The only prior knowledge that I had on the industry was fringe information – not much more than knowing it existed, along with basic knowledge about Herman Melville’s Moby Dick. However, since engaging with material, both scholarship and whaleship logs and journals, I am surprised that teaching about the industry is not commonplace. Perhaps living in Cambridge is too far removed from the industry’s more crucial locations like New Bedford and Nantucket. I have never been to either location, both at one point the crux of New England whaling, but I have no doubt that the industry is probably more well known in those areas, as both sport their own museum dedicated to the industry, holding extensive archival collections.
I have really enjoyed getting to engage with 19th century whaling, as I have gotten the opportunity to read about a subject that had always existed on the periphery, and had always been one of those things I always hoped to get around to “eventually”. Much like the Spanish Flu, which had considerable impact on Massachusetts, I have been surprised that the topic of whaling in New England is not widely circulated in the state. It is easy to brush over or neglect topics that have not had direct impact on oneself or where one lives, but in this case, the whaling industry had a tremendous impact on the state, the effects of which are still seen now. Nantucket, as well as Martha’s Vineyard, are known for being extremely wealthy – popular summer destinations for those who can afford. Most of this wealth stems from the island’s early successes with whaling in the eighteenth and early nineteenth century. Many of Massachusetts’s coastal towns can be described in this same manner.

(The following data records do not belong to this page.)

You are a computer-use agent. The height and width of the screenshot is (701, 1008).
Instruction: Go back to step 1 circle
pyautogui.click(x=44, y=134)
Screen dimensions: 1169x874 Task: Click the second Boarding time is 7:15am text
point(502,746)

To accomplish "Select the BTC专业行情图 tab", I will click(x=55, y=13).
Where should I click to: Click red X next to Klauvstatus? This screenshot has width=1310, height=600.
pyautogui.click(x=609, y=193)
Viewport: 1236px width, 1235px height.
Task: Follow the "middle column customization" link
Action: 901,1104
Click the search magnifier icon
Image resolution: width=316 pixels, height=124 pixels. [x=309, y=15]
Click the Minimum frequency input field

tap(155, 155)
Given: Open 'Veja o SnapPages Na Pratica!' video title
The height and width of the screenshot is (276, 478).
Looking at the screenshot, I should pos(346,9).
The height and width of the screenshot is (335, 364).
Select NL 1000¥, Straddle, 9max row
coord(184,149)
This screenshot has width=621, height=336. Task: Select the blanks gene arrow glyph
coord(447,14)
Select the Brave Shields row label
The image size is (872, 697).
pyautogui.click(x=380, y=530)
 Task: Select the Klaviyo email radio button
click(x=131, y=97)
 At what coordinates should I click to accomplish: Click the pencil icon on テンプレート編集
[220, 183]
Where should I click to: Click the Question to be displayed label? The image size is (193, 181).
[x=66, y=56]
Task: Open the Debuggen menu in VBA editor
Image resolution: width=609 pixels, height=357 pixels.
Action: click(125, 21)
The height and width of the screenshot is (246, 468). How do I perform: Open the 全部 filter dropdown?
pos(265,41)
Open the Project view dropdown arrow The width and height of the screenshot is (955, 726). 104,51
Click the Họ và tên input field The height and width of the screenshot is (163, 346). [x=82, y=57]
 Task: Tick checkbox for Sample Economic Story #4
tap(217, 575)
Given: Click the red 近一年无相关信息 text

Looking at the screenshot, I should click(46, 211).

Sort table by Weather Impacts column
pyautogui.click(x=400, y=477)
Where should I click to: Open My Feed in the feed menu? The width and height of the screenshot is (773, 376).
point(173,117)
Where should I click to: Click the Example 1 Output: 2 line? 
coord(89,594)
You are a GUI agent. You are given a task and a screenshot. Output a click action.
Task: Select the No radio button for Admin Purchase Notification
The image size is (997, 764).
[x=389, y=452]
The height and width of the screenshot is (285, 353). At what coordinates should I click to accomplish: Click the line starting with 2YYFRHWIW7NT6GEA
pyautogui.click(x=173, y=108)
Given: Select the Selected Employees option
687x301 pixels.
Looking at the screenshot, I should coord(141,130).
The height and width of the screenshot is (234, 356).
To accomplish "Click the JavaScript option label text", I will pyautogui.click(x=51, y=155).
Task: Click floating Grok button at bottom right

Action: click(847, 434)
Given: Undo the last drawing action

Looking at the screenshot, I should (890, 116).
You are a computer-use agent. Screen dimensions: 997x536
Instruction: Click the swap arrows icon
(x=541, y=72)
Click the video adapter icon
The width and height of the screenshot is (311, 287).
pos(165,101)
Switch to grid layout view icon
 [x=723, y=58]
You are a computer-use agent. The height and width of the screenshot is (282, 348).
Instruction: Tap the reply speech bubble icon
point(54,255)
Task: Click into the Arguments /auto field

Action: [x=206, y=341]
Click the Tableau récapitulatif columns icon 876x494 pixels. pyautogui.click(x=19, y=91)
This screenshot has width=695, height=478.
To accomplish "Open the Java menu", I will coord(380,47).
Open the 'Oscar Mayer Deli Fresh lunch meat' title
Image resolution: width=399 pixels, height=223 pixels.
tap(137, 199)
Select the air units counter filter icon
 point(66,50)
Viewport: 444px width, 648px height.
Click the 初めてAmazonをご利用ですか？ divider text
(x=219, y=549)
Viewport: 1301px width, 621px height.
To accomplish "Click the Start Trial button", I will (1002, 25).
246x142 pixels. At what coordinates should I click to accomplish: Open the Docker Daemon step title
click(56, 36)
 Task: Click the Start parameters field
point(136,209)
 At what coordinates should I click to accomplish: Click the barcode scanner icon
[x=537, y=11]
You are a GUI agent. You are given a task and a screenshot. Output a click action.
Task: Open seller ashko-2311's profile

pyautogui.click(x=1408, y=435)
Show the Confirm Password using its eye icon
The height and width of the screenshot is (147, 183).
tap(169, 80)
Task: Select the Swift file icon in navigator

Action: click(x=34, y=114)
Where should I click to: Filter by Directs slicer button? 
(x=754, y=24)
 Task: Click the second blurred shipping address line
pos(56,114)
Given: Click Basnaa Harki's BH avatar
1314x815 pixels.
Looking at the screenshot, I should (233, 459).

It has been quite an eye-opening experience being able to engage with the concept of identity among the whalers in New England, the South Pacific, and around Alaska. I have found it fascinating to read about how extensive the network of the industry was. In New England, it had close ties to slavery as many slaves would escape North and join a whaling ship, either as refugees or as hired workers. In the South Pacific, considerable reliance was placed on Maori tribes and other local populations for trade for the sustaining of voyages. The Arctic had similar relationships, but also had the unique practice of “trade fairs”, where indigenous groups and traders from all over would gather together and barter. The dependency on minorities has not surprised me, but nevertheless it is quite interesting how when thinking of general assumptions and associations with the industry, more attention is directed to the white whalers or European whalers. In Moby Dick, although Melville does stress the multi-ethnic crew of Ishmael, the whole epic journey of the Pequod has had such a tremendous impact on the history of literature, that attention is taken away from the authenticity of the journey. Although many of the events and things that Melville alludes to do come from some basis of fact, much of what he has written is so overly dramatised, including characters whose characteristics and stereotypes have been so overly emphasised, that I would argue that reading the novel does not mean the reader has any greater knowledge of the industry over someone who has not. What Melville does offer is an insight to how people during the 19th century perceived the industry, and in this sense it makes for a helpful resource, as the image that Melville depicts was perpetuated by Nantucket and the island’s efforts to market a particular vibe.
I hope in my essay I can engage with all three of my contact zones to a reasonable extent. I am worried that I have chosen too many, and that I should cut it down to two. Whether or not I keep all three, I am very thankful to have chosen this topic, as although it was slow starting, I have found it to be very enjoyable so far.